Project Engineer Pengembangan Energi dan Hilirisasi PT Bukit Asam, Djoko Budi Santoso, mengatakan dua hal ini menjadi tantangan dan hambatan tersendiri bagi perusahaannya untuk melahirkan produk gasifikasi batu bara, yakni Dymethil Ether (DME) yang sudah dicanangkan sejak Maret 2019.
“Teknologi yang memilikinya sangat terbatas, hanya ada Cina dan Afrika Selatan. Ini menjadi tantangan tersendiri bagi perusahaan kami,” kata dia dalam Webinar “Potensi Akselarasi Ekonomi Melalui Hilirisasi Komoditas Utama, Gasifikasi Batubara” yang diselenggarakan Bank Indonesia Provinsi Sumatra Selatan.

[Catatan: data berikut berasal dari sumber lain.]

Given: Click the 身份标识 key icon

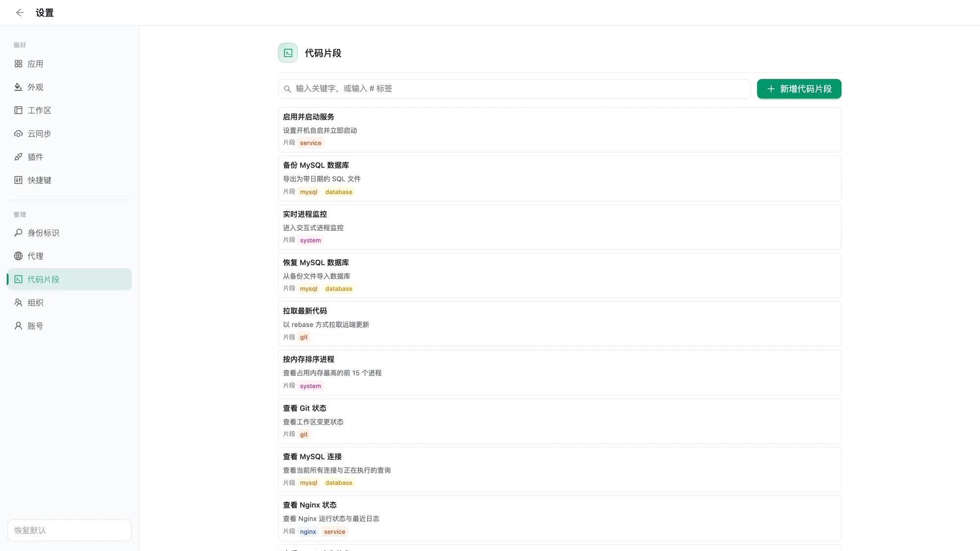Looking at the screenshot, I should 18,233.
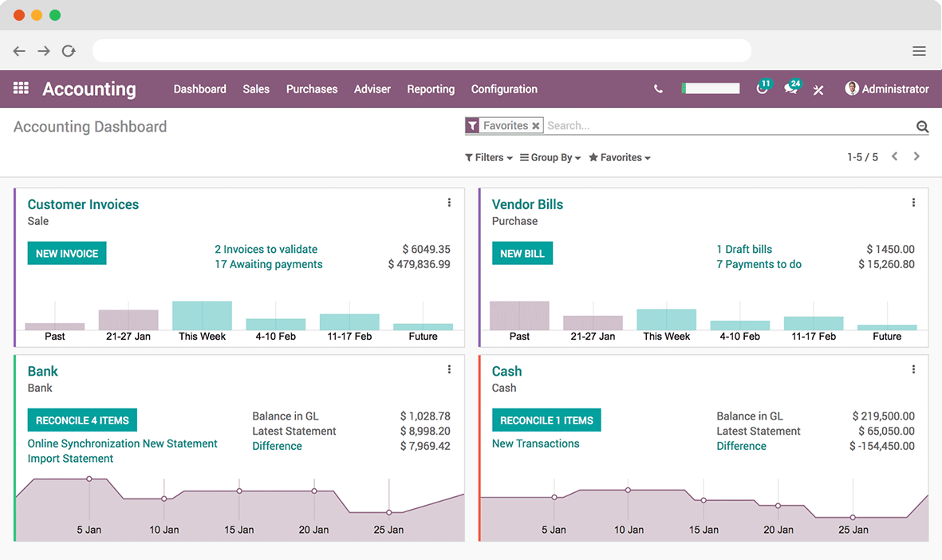Click Reconcile 4 Items in the Bank card
The height and width of the screenshot is (560, 942).
82,420
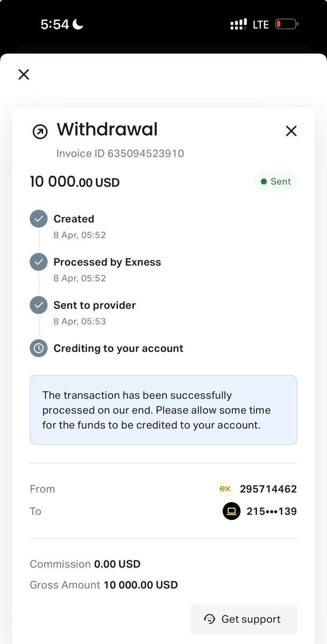Screen dimensions: 327x644
Task: Tap the Processed by Exness checkmark icon
Action: click(38, 262)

Ia menilai, apa yang terjadi dengan dua negara itu dapat menjadi rujukan bagi Indonesia, mereka berhasil menemukan teknologinya karena “keterpaksaan”, yakni saat mendapat embargo minyak dari negara penjual.
Afrika Selatan berusaha menghasilkan minyak (solar) dari batu bara, sementara Cina lantaran dipicu tingginya kebutuhan batu bara untuk industri, tapi sumber dayanya berada di pedalaman (biaya transportasi tinggi).
“Kini kedua negara ini sudah menghasilkan DME, sintentik fuel, petro chemical, termasuk menghasilkan serat kain melalui gasifikasi batu bara,” kata dia.
Menurut Djoko, keberhasilan dari dua negara ini menjadi motivasi tersendiri bagi perusahaannya untuk menyukseskan proyek gasifikasi batu bara ini (Coal to DME), yang merupakan merupakan buah kerja sama antara dua perusahaan BUMN, PT Bukit Asam Tbk dan PT Pertamina (Persero), dengan Air Products, perusahaan multinasional permilik teknologi gasifikasi batu bara asal Amerika Serikat.